I recently began reading Diarmaid MacCulloch’s The Reformation, which by all accounts is a magisterial history. And about a hundred pages in, it sure looks like it. But here’s a curiosity: MacCulloch announces in his introduction that he’s going to add, in an appendix, a few central documents that will enable his readers to understand what these people — the objects of his historical scrutiny — cared about, argued about, and fought about. And what are those documents? The Augsburg Confession, perhaps? Documents from the Council of Trent? No: he means the Ten Commandments, the Lord’s Prayer, the Ave Maria, the the Apostles’ and Nicene creeds.
MacCulloch calls this “the minimum kit that those caught up in the Reformation would have had at their disposal.” Fair enough, though I suspect that almost everyone’s “kit” was rather larger, though in varying ways. But I can't help wondering what someone would make of this very large book (750 pages in quite small print) who didn't already have a good grasp of those documents. Would someone to whom the Lord’s Prayer is unknown even pick up this book? Would someone who doesn't know the Creeds be able to make sense of the narrative, of the theological arguments that are a significant (though not the largest) part of it?
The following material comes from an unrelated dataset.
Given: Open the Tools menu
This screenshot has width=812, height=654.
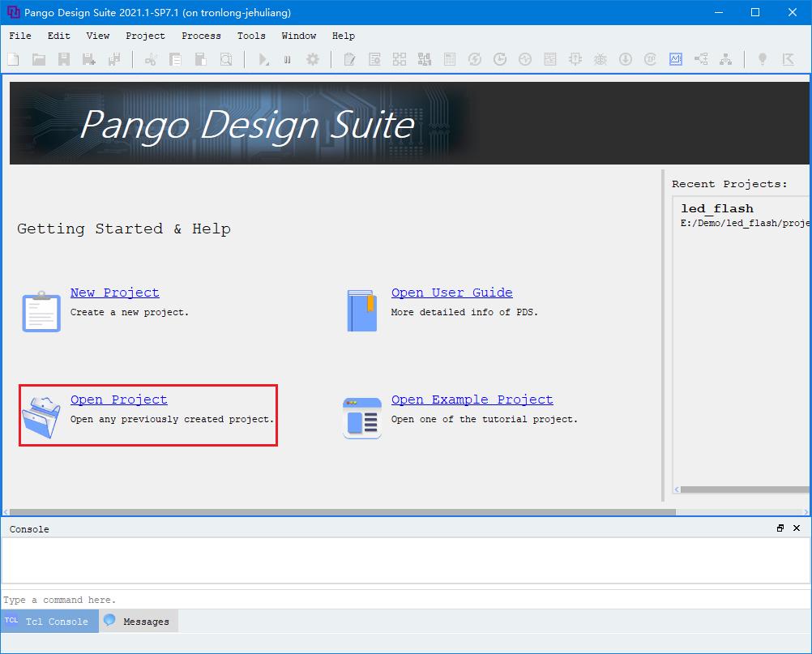Looking at the screenshot, I should 251,36.
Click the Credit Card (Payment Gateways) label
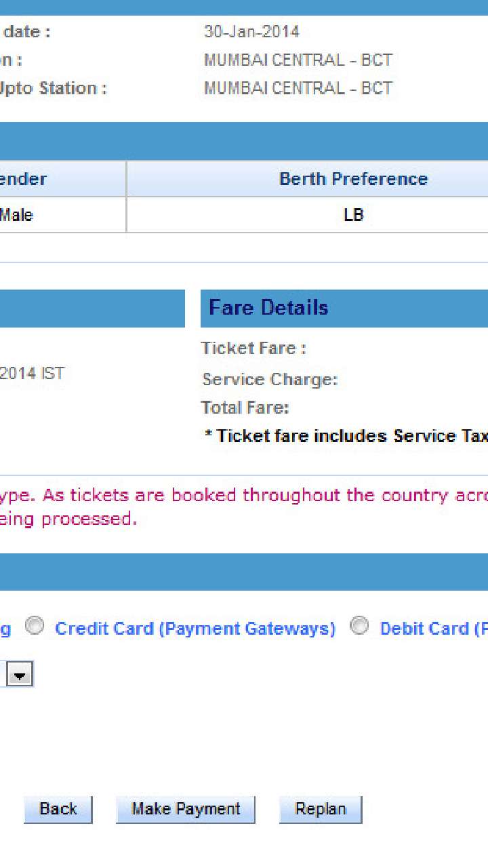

I understand that writers today cannot assume a level of cultural literacy that was common in the past; and I know from experience that trade publishers are constantly aware of this problem. But the addition of this “kit” to this particular book, which would seem to demand a certain level of historical knowledge from anyone who might happen to pick it up, seems odd. I wonder if the appendix was MacCulloch’s idea or his editors’.